3. The Fragile by Nine Inch Nails
It’s long, but there’s a lot of great, complex songs to dig into.
4. Black Holes & Revelations by Muse
Muse has always been a stunning band, and with this release, they play to their strengths. There is an obvious addition of electronica elements added to their hard-rocking, Queen-esque sound, as well.
5. Pinkerton by Weezer
Quirky, off-beat, and catchy could sum this record up well. Full of raw confessions and blaring guitars, it’s a definite departure from their debut, and arguably their best work.
6. Binaural by Pearl Jam
Pearl Jam took a big leap here,s tepping into unchardted territory while creating meaningful songs that ignore their “grunge” label.

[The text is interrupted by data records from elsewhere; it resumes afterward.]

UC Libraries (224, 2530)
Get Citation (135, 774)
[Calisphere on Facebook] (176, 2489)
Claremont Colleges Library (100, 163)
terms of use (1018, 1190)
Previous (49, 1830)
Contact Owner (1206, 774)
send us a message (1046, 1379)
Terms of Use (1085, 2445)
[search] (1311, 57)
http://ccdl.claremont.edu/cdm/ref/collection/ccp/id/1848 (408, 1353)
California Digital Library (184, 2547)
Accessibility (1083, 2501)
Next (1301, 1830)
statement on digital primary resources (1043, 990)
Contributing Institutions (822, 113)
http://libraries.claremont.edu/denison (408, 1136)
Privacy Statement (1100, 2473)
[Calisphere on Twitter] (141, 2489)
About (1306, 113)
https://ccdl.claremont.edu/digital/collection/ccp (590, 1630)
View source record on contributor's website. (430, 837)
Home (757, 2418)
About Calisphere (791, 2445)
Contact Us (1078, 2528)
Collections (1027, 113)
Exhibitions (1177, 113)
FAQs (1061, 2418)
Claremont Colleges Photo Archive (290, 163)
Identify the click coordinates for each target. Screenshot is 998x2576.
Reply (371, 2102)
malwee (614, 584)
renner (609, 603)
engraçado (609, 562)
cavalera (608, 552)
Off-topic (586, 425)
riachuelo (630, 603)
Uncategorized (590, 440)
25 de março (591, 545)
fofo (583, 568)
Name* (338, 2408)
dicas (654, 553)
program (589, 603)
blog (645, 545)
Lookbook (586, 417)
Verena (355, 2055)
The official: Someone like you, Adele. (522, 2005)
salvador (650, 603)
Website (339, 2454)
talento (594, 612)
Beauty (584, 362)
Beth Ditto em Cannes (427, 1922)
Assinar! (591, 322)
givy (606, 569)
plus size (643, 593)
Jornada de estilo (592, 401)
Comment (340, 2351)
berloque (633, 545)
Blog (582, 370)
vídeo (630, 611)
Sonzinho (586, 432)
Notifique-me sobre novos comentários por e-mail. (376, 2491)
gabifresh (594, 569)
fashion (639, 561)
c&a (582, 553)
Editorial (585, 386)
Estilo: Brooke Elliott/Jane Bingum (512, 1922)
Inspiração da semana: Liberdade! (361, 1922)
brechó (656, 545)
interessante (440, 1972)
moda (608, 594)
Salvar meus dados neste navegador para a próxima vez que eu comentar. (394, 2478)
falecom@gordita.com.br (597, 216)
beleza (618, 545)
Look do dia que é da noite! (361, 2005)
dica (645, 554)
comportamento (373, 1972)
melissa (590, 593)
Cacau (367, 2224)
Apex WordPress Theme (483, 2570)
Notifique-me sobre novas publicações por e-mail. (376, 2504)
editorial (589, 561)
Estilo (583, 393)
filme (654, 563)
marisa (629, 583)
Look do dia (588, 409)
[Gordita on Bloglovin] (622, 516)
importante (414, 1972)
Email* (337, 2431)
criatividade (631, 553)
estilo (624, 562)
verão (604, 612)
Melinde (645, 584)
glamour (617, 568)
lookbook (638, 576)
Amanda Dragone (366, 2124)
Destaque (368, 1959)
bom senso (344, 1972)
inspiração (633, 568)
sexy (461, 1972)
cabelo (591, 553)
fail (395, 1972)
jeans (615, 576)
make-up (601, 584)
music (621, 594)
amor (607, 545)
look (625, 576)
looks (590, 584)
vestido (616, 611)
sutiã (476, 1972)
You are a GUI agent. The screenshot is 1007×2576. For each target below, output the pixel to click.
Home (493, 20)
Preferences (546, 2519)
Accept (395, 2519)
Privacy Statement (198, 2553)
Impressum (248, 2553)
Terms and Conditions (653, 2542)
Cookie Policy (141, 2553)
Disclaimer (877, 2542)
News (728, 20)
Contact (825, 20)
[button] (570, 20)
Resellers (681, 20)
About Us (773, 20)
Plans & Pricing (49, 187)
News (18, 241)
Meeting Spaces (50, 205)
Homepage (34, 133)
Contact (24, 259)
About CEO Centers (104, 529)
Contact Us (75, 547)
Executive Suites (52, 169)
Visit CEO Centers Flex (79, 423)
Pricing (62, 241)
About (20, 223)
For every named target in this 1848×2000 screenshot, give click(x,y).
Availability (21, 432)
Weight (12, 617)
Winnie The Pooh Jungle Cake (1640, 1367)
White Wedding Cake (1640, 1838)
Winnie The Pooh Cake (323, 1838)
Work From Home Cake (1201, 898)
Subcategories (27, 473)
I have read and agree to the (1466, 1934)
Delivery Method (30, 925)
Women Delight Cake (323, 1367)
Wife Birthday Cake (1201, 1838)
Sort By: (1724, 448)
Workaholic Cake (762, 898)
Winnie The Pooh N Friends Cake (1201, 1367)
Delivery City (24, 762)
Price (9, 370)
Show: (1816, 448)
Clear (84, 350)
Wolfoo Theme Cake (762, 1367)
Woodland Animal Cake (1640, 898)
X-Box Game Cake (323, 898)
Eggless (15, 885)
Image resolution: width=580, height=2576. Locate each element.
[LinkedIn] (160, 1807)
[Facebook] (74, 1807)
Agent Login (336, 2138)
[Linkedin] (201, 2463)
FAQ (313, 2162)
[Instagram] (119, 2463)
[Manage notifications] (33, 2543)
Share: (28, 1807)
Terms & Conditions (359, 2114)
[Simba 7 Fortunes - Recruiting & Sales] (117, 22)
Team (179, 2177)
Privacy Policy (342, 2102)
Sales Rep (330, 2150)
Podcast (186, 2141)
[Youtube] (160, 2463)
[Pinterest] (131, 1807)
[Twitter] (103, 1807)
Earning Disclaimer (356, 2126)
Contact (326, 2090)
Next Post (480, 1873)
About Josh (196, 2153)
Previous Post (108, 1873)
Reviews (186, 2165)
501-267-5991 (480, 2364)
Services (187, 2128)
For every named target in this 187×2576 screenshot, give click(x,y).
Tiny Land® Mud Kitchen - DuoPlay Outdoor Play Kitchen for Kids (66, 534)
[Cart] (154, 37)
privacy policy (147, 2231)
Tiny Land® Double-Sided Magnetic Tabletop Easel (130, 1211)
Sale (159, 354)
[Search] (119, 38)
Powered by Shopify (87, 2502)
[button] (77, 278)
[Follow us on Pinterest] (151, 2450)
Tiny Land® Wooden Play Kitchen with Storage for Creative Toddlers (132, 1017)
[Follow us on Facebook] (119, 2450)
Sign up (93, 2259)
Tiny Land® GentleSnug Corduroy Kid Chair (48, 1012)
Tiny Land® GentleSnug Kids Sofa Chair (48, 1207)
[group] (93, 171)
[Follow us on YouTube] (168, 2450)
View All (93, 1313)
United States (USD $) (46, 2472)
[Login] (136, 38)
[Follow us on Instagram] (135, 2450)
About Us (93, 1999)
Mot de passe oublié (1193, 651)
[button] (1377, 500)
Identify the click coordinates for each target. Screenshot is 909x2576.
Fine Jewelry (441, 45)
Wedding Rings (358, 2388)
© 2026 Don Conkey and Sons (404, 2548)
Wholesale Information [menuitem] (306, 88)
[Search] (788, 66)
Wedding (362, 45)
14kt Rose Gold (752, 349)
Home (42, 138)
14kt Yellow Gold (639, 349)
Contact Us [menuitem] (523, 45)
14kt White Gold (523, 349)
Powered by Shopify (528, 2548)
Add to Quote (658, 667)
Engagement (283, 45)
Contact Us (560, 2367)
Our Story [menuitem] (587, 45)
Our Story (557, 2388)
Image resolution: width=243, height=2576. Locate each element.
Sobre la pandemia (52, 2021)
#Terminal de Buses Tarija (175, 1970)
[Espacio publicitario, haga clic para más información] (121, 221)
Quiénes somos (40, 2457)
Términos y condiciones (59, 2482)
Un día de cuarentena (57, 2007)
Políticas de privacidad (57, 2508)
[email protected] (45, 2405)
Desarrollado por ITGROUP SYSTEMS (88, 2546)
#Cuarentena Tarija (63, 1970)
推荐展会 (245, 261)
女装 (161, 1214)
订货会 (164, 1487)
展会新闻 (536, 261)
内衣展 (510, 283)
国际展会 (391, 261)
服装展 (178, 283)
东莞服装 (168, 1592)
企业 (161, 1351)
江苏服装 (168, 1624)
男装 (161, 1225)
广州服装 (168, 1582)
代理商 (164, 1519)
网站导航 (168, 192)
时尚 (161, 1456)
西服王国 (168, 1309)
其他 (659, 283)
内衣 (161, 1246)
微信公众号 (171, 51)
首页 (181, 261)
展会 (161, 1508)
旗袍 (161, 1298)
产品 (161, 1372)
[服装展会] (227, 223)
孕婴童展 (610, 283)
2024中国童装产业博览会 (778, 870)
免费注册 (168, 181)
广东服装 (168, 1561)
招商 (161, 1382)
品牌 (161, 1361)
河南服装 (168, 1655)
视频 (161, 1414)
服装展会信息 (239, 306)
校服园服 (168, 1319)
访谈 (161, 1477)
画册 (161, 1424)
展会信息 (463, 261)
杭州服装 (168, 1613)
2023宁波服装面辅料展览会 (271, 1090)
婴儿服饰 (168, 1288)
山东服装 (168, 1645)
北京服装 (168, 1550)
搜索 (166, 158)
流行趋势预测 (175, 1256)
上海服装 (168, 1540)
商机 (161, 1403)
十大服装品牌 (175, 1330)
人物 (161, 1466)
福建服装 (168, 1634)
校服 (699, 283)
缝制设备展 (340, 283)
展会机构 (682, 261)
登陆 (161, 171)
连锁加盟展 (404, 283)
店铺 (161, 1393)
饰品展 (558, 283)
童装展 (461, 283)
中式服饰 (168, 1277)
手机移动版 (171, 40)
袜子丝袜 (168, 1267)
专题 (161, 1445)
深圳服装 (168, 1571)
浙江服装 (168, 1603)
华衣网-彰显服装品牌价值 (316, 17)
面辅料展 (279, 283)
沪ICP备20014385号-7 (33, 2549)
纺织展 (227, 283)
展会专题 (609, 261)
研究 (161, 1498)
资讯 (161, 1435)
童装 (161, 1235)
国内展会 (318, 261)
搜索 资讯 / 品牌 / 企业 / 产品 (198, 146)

7. Shangri – La Dee Da by Stone Temple Pilots
Lots of psychedelic elements mixed with STP’s traditional hard-rocking/alternative sound. It’s more “them” then any prior work.
8. Title of Record by Filter
Moving from their atypical industrial sound, the fury actually lets up for a few moments with slower tracks like “Take a Picture”, all while new textures blend with and explore the band’s sound.
9. Into the Wild by Eddie Vedder
A folksy, ambitious solo album from Pearl Jam’s lead singer that merges perfectly with the movie it scores.
10. Superunknown by Soundgarden
Cornell’s voice is Earth-shattering, and as a whole the record is very cohesive and muscular.
11. The Colour and the Shape by Foo Fighters
Take the drummer from Nirvana, give him a backing band, and add his throat-shredding vocalls and aggressive power-chords and you get an album that’s a perfect snapshot of mid-90s rock after the grunge explosion.